_本文_

━━━━━━━━━━━━━━━━━━━━

日本での麻雀の歴史(終戦後)
続きキター!
さあさあ、戦争をはさんで、この国の麻雀は、どうなっていくんだ?
一度は権力により姿を消された「麻雀」ですが…。
現在も、賭け麻雀が横行している理由が、この辺りに隠れていそうです。
私もそう思うわね。何かあったのよ。

皆さんの推測の通りです。
前回の「日本での麻雀の歴史(黎明期)」で
『そして昭和15年頃にはあれほど林立していた雀荘は姿を消します…。』

と締めくくりましたが、実は、戦時中でも営業を続けた雀荘があります。
ほら、やっぱり。
賭け麻雀は、しぶとく残っていたのよ。
詳しく説明して?

了解しました。

前出「南々倶楽部」の平山三郎は、当時の荒木貞夫陸相に
「野球やテニスと同じ。国民にも若干の娯楽は必要です。」
と大臣室で直訴し、営業の了承を得ております。

その後、妻と子供たちを郷里へ疎開させ、
自身は単身東京に残り戦争中も営業を続けます。

終戦後も組合の会長としてGHQと交渉し営業存続を勝ちとるなど、
麻雀店の生みの親としてだけでなく、戦後の麻雀の隆盛にも尽力いたします。
こいつか…。こいつの頑張りのせいで、あたし達の世界は…。
はい…。
ですが、不健康な麻雀とは言え、国のリーダー格はおろか、戦後の最大権力「GHQ」とまで交渉し、
麻雀を存続させたという努力は、さすがだと思います。
この人間に足りなかったのは、「麻雀≠不健康」っていう式だけだったのね。
残念。本当に残念だわ。

人間の立場として、言葉もございませんが・・・これが事実です。
更に申し上げにくい歴史が続きます。

戦争中に急速に衰退していった麻雀は、
立直・ドラという新ルールとともに今度は急速に復活していきます。

━━━━━━━━━━━━━━━━━━━━

_提供資料_

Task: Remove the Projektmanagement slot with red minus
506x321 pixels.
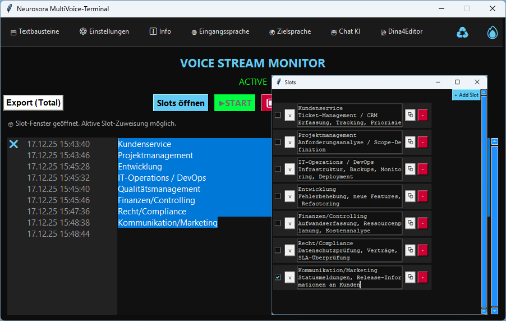Action: click(422, 142)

━━━━━━━━━━━━━━━━━━━━

_指示 1_
次の(a)〜(c)が本文と合っているかを、それぞれ「はい」か「いいえ」で答え、判断の根拠となる本文の語句をそのまま引用せよ。(a) 平山三郎は大臣室で直訴し、営業の了承を得た。(b) 平山三郎は妻や子供たちと一緒に郷里へ疎開した。(c) 戦後の麻雀は、立直・ドラという新ルールとともに復活した。
_指示 2_
本文によると、平山三郎は終戦後、組合の会長としてどこと交渉して営業存続を勝ちとったか。

_回答 1_
(a) はい。「と大臣室で直訴し、営業の了承を得ております。」
(b) いいえ。「自身は単身東京に残り戦争中も営業を続けます。」
(c) はい。「立直・ドラという新ルールとともに今度は急速に復活していきます。」

_回答 2_
GHQ